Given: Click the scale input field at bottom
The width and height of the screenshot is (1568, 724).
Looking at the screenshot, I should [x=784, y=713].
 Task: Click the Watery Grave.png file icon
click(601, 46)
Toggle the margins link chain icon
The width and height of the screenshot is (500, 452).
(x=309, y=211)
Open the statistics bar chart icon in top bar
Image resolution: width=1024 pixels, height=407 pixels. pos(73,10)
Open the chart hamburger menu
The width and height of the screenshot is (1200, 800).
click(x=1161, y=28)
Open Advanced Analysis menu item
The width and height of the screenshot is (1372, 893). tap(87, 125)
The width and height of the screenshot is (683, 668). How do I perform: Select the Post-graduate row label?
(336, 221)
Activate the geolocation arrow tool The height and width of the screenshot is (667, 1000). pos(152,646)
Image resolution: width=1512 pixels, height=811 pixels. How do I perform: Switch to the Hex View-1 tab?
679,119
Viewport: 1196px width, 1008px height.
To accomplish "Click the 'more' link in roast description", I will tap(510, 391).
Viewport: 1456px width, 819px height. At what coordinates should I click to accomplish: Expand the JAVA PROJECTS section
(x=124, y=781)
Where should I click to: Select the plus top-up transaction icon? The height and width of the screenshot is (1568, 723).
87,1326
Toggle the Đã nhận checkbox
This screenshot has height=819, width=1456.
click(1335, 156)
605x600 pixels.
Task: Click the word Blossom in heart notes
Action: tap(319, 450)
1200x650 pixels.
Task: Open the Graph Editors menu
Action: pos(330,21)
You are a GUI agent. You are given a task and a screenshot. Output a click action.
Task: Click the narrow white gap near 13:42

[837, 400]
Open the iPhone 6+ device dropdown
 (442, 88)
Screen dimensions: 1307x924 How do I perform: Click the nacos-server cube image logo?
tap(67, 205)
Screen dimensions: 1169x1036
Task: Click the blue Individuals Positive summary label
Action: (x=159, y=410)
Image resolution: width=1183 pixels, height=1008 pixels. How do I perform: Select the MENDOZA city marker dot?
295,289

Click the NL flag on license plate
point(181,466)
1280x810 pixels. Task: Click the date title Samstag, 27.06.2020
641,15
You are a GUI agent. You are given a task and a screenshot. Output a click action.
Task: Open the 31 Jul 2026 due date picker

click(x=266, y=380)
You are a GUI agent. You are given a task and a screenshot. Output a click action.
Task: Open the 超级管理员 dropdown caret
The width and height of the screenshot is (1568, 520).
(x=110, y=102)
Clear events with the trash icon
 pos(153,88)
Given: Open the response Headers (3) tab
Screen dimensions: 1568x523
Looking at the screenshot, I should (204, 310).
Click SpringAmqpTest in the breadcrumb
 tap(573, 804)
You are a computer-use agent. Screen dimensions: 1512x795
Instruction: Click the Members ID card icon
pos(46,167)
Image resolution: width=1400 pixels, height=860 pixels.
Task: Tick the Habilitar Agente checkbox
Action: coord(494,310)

--

• WRITTEN INSTRUCTION: Rewrite all of the material above with every "GUI agent" replaced by "screen agent", keeping everything else the same.

• ANSWER IN FULL:
Given: Click the scale input field at bottom
The width and height of the screenshot is (1568, 724).
Looking at the screenshot, I should [x=784, y=713].
 Task: Click the Watery Grave.png file icon
click(601, 46)
Toggle the margins link chain icon
The width and height of the screenshot is (500, 452).
(x=309, y=211)
Open the statistics bar chart icon in top bar
Image resolution: width=1024 pixels, height=407 pixels. pos(73,10)
Open the chart hamburger menu
The width and height of the screenshot is (1200, 800).
click(x=1161, y=28)
Open Advanced Analysis menu item
The width and height of the screenshot is (1372, 893). tap(87, 125)
The width and height of the screenshot is (683, 668). How do I perform: Select the Post-graduate row label?
(336, 221)
Activate the geolocation arrow tool The height and width of the screenshot is (667, 1000). pos(152,646)
Image resolution: width=1512 pixels, height=811 pixels. How do I perform: Switch to the Hex View-1 tab?
679,119
Viewport: 1196px width, 1008px height.
To accomplish "Click the 'more' link in roast description", I will tap(510, 391).
Viewport: 1456px width, 819px height. At what coordinates should I click to accomplish: Expand the JAVA PROJECTS section
(x=124, y=781)
Where should I click to: Select the plus top-up transaction icon? The height and width of the screenshot is (1568, 723).
87,1326
Toggle the Đã nhận checkbox
This screenshot has height=819, width=1456.
click(1335, 156)
605x600 pixels.
Task: Click the word Blossom in heart notes
Action: tap(319, 450)
1200x650 pixels.
Task: Open the Graph Editors menu
Action: pos(330,21)
You are a screen agent. You are given a task and a screenshot. Output a click action.
Task: Click the narrow white gap near 13:42

[837, 400]
Open the iPhone 6+ device dropdown
 (442, 88)
Screen dimensions: 1307x924 How do I perform: Click the nacos-server cube image logo?
tap(67, 205)
Screen dimensions: 1169x1036
Task: Click the blue Individuals Positive summary label
Action: (x=159, y=410)
Image resolution: width=1183 pixels, height=1008 pixels. How do I perform: Select the MENDOZA city marker dot?
295,289

Click the NL flag on license plate
point(181,466)
1280x810 pixels. Task: Click the date title Samstag, 27.06.2020
641,15
You are a screen agent. You are given a task and a screenshot. Output a click action.
Task: Open the 31 Jul 2026 due date picker

click(x=266, y=380)
You are a screen agent. You are given a task and a screenshot. Output a click action.
Task: Open the 超级管理员 dropdown caret
The width and height of the screenshot is (1568, 520).
(x=110, y=102)
Clear events with the trash icon
 pos(153,88)
Given: Open the response Headers (3) tab
Screen dimensions: 1568x523
Looking at the screenshot, I should (204, 310).
Click SpringAmqpTest in the breadcrumb
 tap(573, 804)
You are a computer-use agent. Screen dimensions: 1512x795
Instruction: Click the Members ID card icon
pos(46,167)
Image resolution: width=1400 pixels, height=860 pixels.
Task: Tick the Habilitar Agente checkbox
Action: coord(494,310)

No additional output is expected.